Colloidal semiconductor nanocrystals (NCs) have been a topic of extensive research over the past few decades, as the materials’ photoluminescence (PL) properties are particularly interesting for a variety of applications. Emissive materials are only of interest, however, if the highest PL efficiencies can be attained—something that has yet to be achieved for a variety of NCs. Low PL efficiencies can often be blamed on unwanted charge-carrier trapping processes that limit band edge recombination. This thesis describes methods of addressing charge-carrier trapping, including incorporating an efficient “engineered” trap to control charge-carrier movement as well as targeted synthetic and spectroscopic studies to eliminate surface trapping in semiconductor NCs.
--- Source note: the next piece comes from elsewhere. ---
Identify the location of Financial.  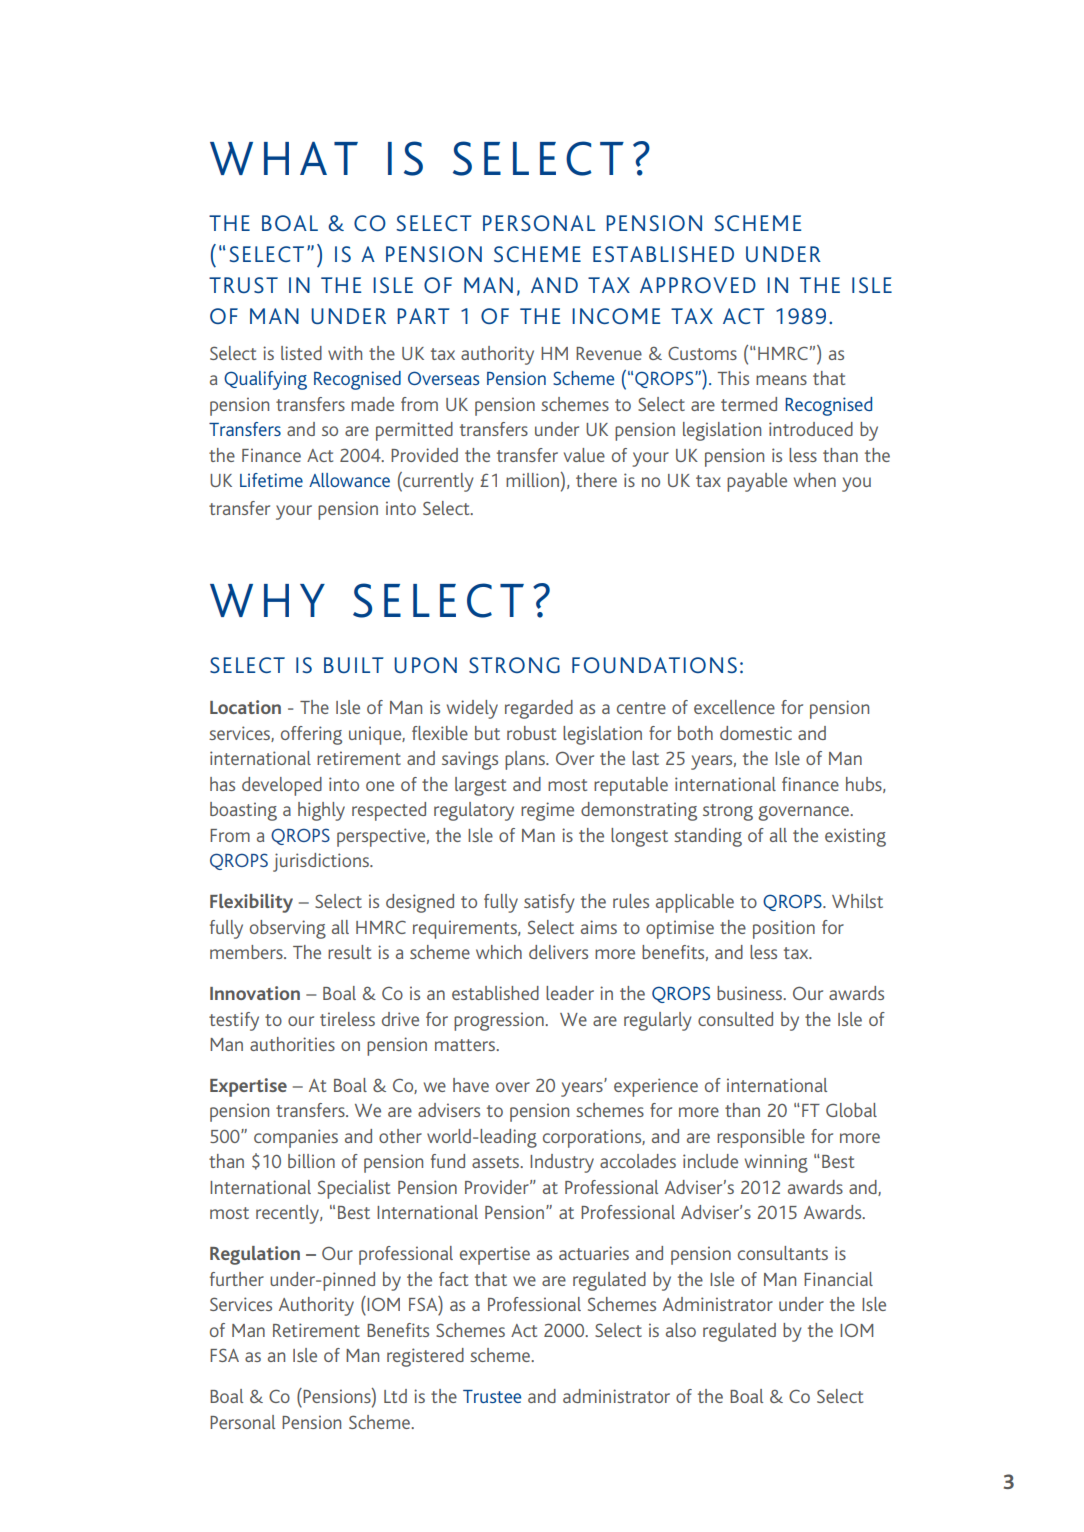
(838, 1279).
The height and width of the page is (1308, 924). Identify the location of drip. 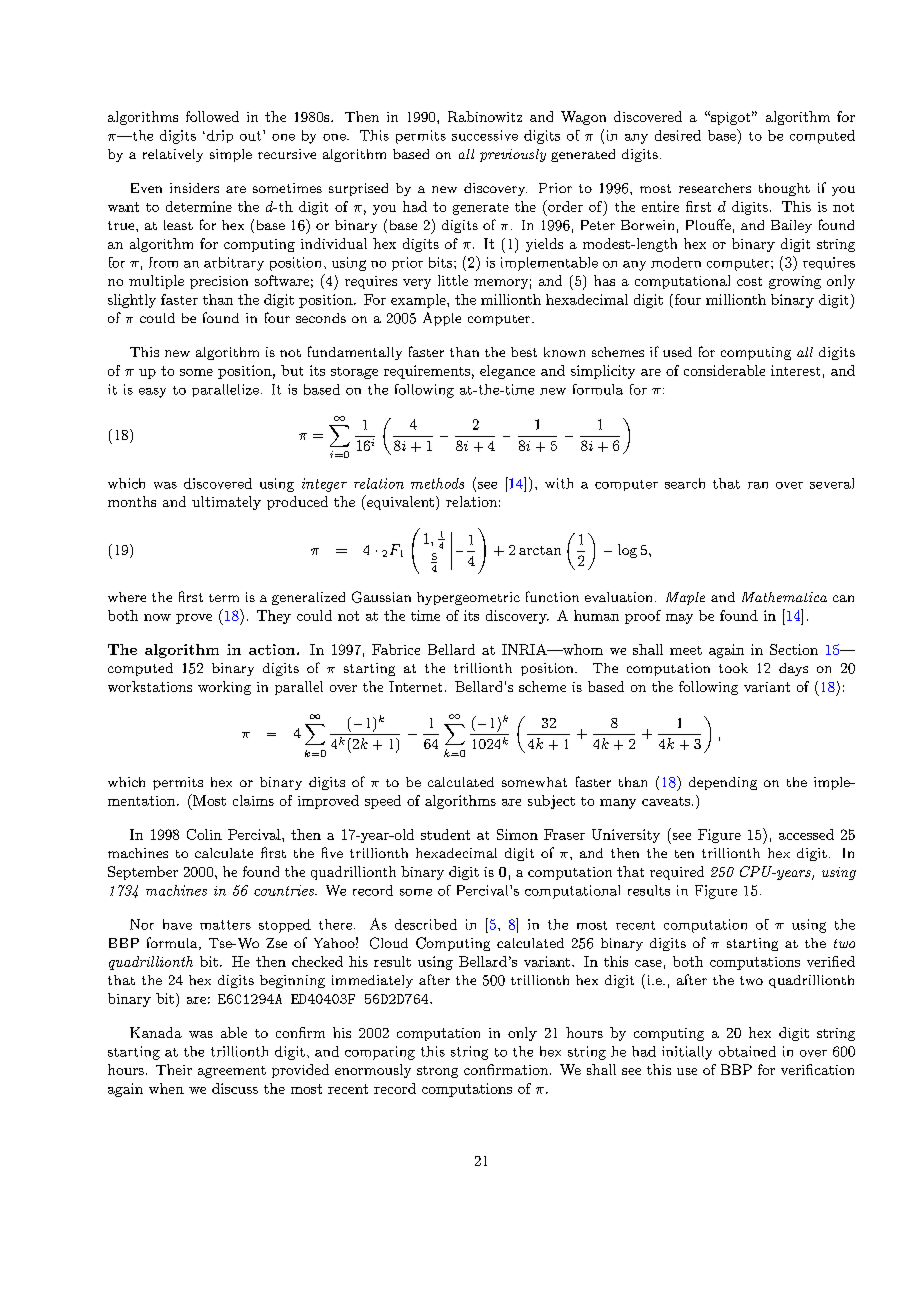
(218, 136).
Chapter 1 provides a general overview of these topics accompanied by relevant literature studies on both engineered traps and surface trapping in semiconductor NCs. Chapter 2 presents ultrafast spectroscopic data for Cu+:CdSe/CdS NCs, a system in which copper serves as an efficient hole trap. The data include time-resolved photoluminescence (TRPL) spectroscopy to study hole localization at copper after photoexcitation and transient absorption (TA) spectroscopy to observe transitions involving excited-state Cu2+. Chapter 3 details the synthesis and spectroscopic results for a series of Ag1–xCuxInS2 NCs, a material of interest due to the spectroscopic similarities of CuInS2 NCs to the copper-doped materials. Through creating a synthetic bridge from AgInS2 to CuInS2 NCs, we can monitor the PL energy as a function of increasing copper content. This aims to help support previous assignments that the PL in CuInS2 NCs arises due to a self-trapped exciton. Chapter 4 discusses the importance of electron and hole trapping in determining the PLQY of InP NCs, a material with inherently low PL efficiencies. Studying a sample series of InP NCs with five different surface chemistries using both TRPL and TA allows us to investigate how different surface treatments affect charge-carrier trapping processes. Together, these studies help elucidate the role charge-carrier trapping plays in determining the PL efficiencies of colloidal semiconductor nanocrystals and will help us design targeted synthetic strategies for obtaining materials with 100% PL efficiencies.